Duplicati 2 vs. Duplicacy 2

I commented on the issue on github.

I will test this new build and provide the results. I’ll use SMB share for the destination - that should remove extra variables from testing.

Interesting. I’d like to test this, but how often you’ll have to backup 1Tb file? Would this difference be really noticeable on a bunch of, let’s say, 4Gb files?

Here’s where a “scan your files and suggest settings” profiling “wizard” might be useful. :slight_smile:

I tested Duplicati Canary and added test results to the spreadsheet.
This time I used locally attached USB 2.0 drive and used single up/down thread for CY compare.
And CY still noticeably faster, even with single thread.

I do not see much of a change between --use-block-cache="true" and not setting this option.
On backup, time is actually spent reading source files and there is no CPU bottleneck.

I’ll see if I can dig more into why TI is much slower in comparable configuration.

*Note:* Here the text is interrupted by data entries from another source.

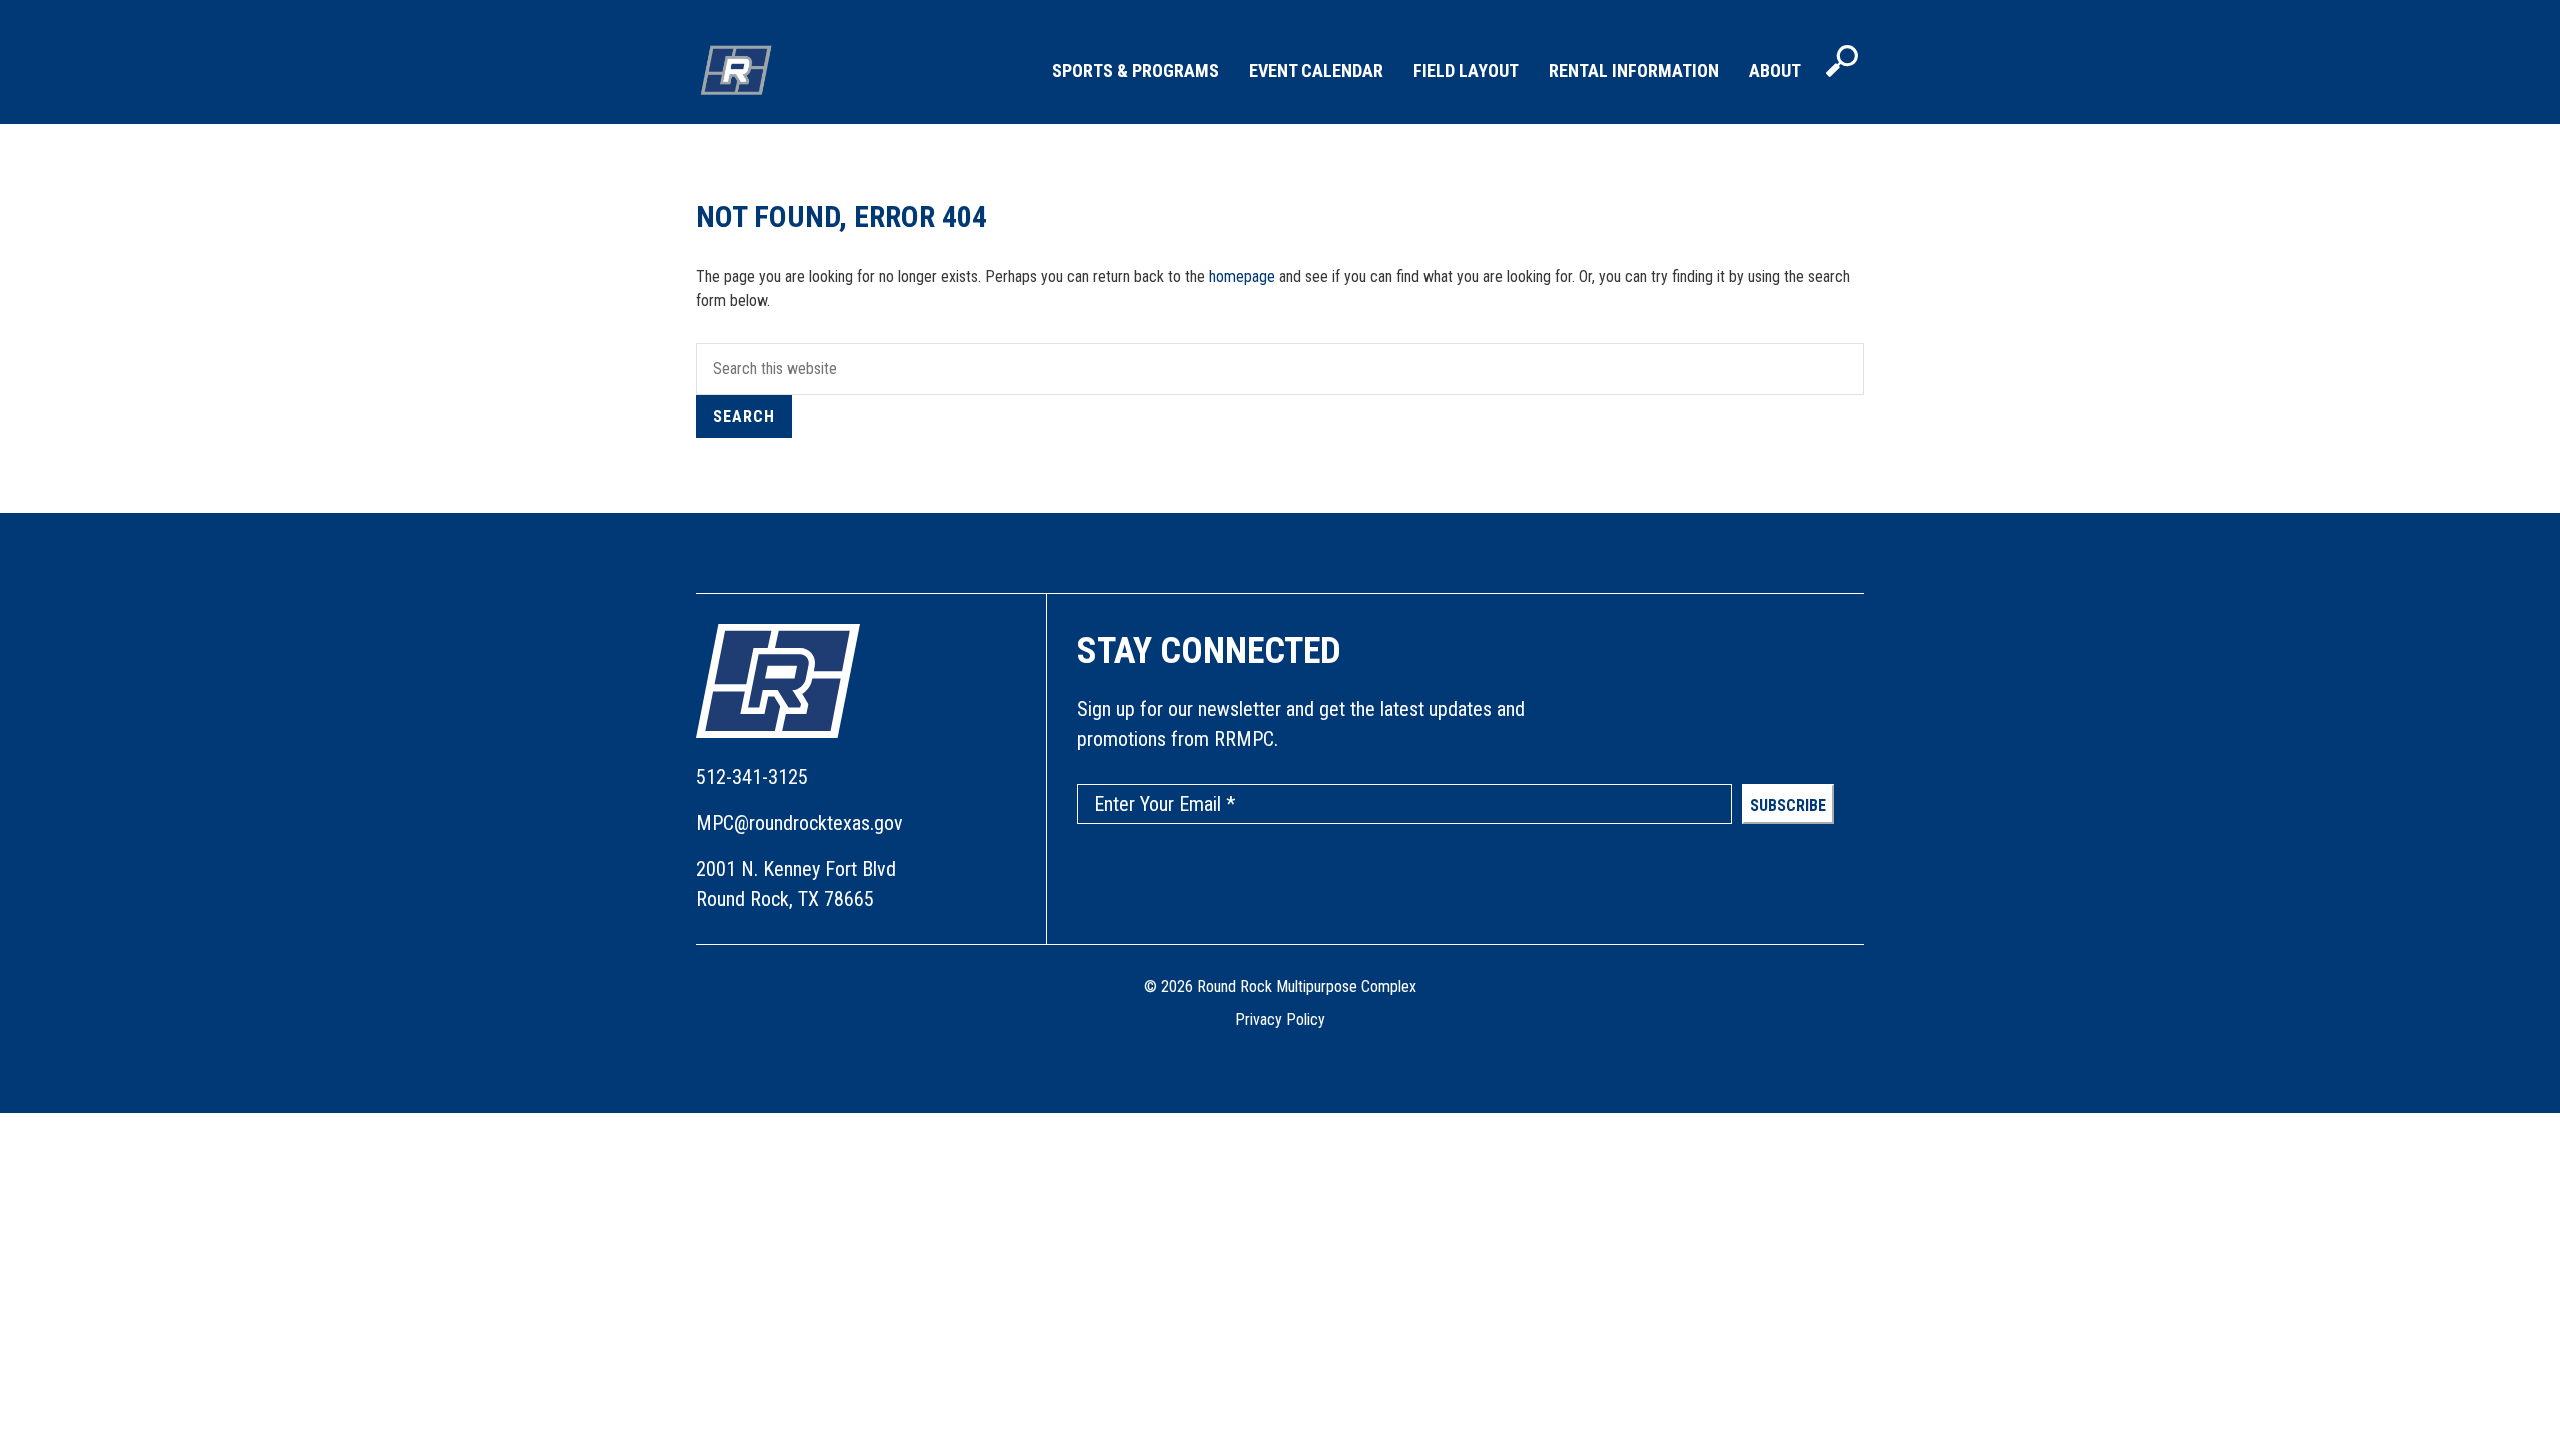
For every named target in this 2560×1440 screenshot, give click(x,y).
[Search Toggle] (1842, 63)
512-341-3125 (752, 777)
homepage (1242, 276)
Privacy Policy (1280, 1019)
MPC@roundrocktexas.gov (799, 823)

Some more testing did not reveal any real help from --use-block-cache="true"
The only way I was able to speed up backup was to enable --synchronous-upload="true"
Restore with --no-local-db="true" is a bit faster compared to two separate operations.
I ditched VSS since it may take variable time and also measured compression and encryption impact on the backup.
Here are some of the results:

00:08:49.995    --synchronous-upload="true" --no-backend-verification="true" - COMMON for below
00:08:42.335    --use-block-cache="true" 
00:07:23.040    --no-encryption="true"  --use-block-cache="true"
00:06:08.722    --zip-compression-level=1 --use-block-cache="true"
00:05:04.746    --zip-compression-level=1  --no-encryption="true" --use-block-cache="true"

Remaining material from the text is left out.